Brain MRI study. a, b Magnified views of 3rd and 4th ventricular dilation at presentation. a Sagittal T1. b Axial FLAIR sequence. c, d Magnified views after ventriculostomy. c Sagittal T1. d Axial T1 sequence.

Discussion

Bilateral 4th cranial nerve palsies are characterized by an ipsilateral hypertropia that manifests on contralateral gaze. They are typically associated with 10-15 degrees of excyclotorsion as well as a V-pattern esotropia. The most common etiology is significant head trauma, although any lesion involving the superior medullary velum, the anatomical location where the two trochlear nerves decussate, can result in this finding. Skew deviation is the main differential diagnosis of 4th nerve palsies and they are associated with a concomitant hypertropia and a torsional defect that is typically less than 5 degrees [1].

Ciardella et al. [2] reported three patients with bilateral 4th nerve palsies in the setting of nonneoplastic hydrocephalus. Each of their patients had concomitant dorsal midbrain findings including limitation of upgaze, light-near dissociation and convergence-retraction nystagmus, suggesting there was downward pressure on the midbrain from an enlarged 3rd ventricle. To our knowledge, this is the first case report of a patient with isolated bilateral 4th nerve palsies from an enlarged 3rd ventricle resulting from a malfunctioning VPS. It is possible that our patient did not manifest midbrain findings because his VPS was partially functioning, thereby allowing only a pressure elevation great enough to cause trochlear nerve dysfunction and not sufficient enough to cause midbrain dysfunction.
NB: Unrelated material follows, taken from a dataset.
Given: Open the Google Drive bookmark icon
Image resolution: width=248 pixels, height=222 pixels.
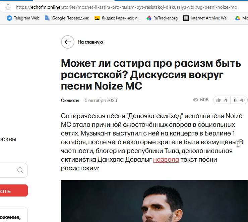Looking at the screenshot, I should pos(237,18).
Our patient had two uncommon diagnoses that include congenital biliary cirrhosis and multiple intracranial arterial aneurysms, one of which ruptured during childhood. These findings can be seen in patients with Alagille syndrome, an autosomal dominantly inherited disease implicating the genes JAG1 or notch 2 [3, 4]. However, additional features of this syndrome, including heart, renal, skeleton and facial features, were absent, and there were no ophthalmologic manifestations, such as posterior embryotoxon, pupil or optic nerve anomalies nor retinitis pigmentosa. He did have a history of systemic arterial hypertension, though this only occurred after the introduction of high-dose prednisone following the liver transplantation.

To our knowledge, this is the first case report of isolated bilateral 4th cranial nerve palsies as the only manifestation of significant dilation of the Sylvian aqueduct and 3rd ventricle. This finding can indicate the failure of a previously functioning VPS, as in our patient, and we believe it should prompt neuroimaging to exclude hydrocephalus as a causative etiology.

Disclosure Statement

The authors do not have a conflict of interest.